Asynchronous Distributed Learning of Topic Models

Padhraic Smyth; Max Welling; Arthur U. Asuncion

2008 NIPS NeurIPS 2008

Asynchronous Distributed Learning of Topic Models

Abstract

Distributed learning is a problem of fundamental interest in machine learning and cognitive science. In this paper, we present asynchronous distributed learning algorithms for two well-known unsupervised learning frameworks: Latent Dirichlet Allocation (LDA) and Hierarchical Dirichlet Processes (HDP).

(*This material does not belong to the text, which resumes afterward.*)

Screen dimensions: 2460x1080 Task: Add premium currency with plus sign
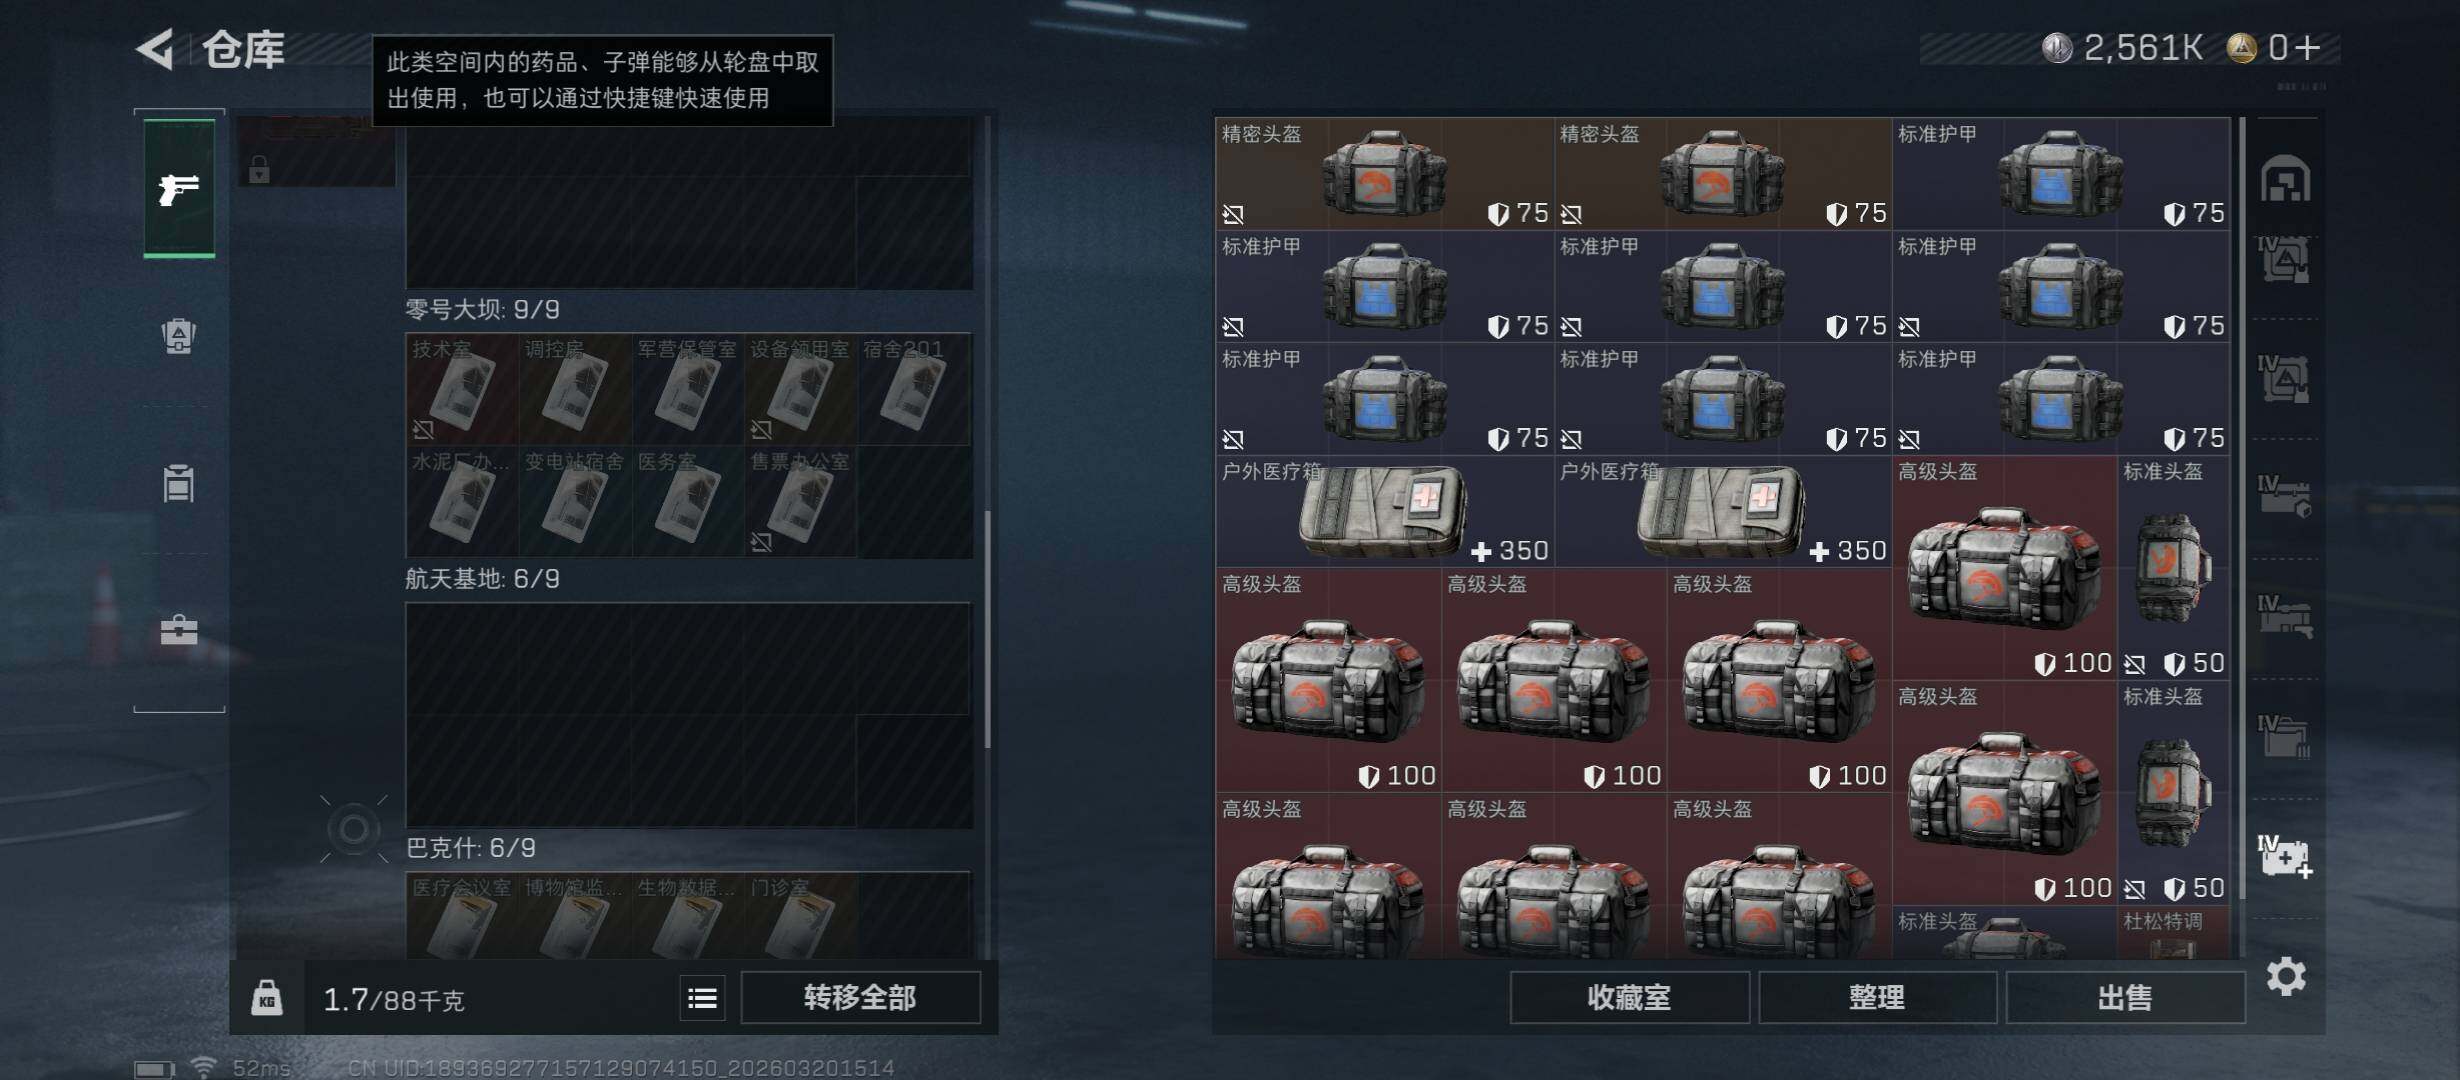pyautogui.click(x=2308, y=48)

In the proposed approach, the data are distributed across P processors, and processors independently perform Gibbs sampling on their local data and communicate their information in a local asynchronous manner with other processors. We demonstrate that our asynchronous algorithms are able to learn global topic models that are statistically as accurate as those learned by the standard LDA and HDP samplers, but with significant improvements in computation time and memory. We show speedup results on a 730-million-word text corpus using 32 processors, and we provide perplexity results for up to 1500 virtual processors. As a stepping stone in the development of asynchronous HDP, a parallel HDP sampler is also introduced.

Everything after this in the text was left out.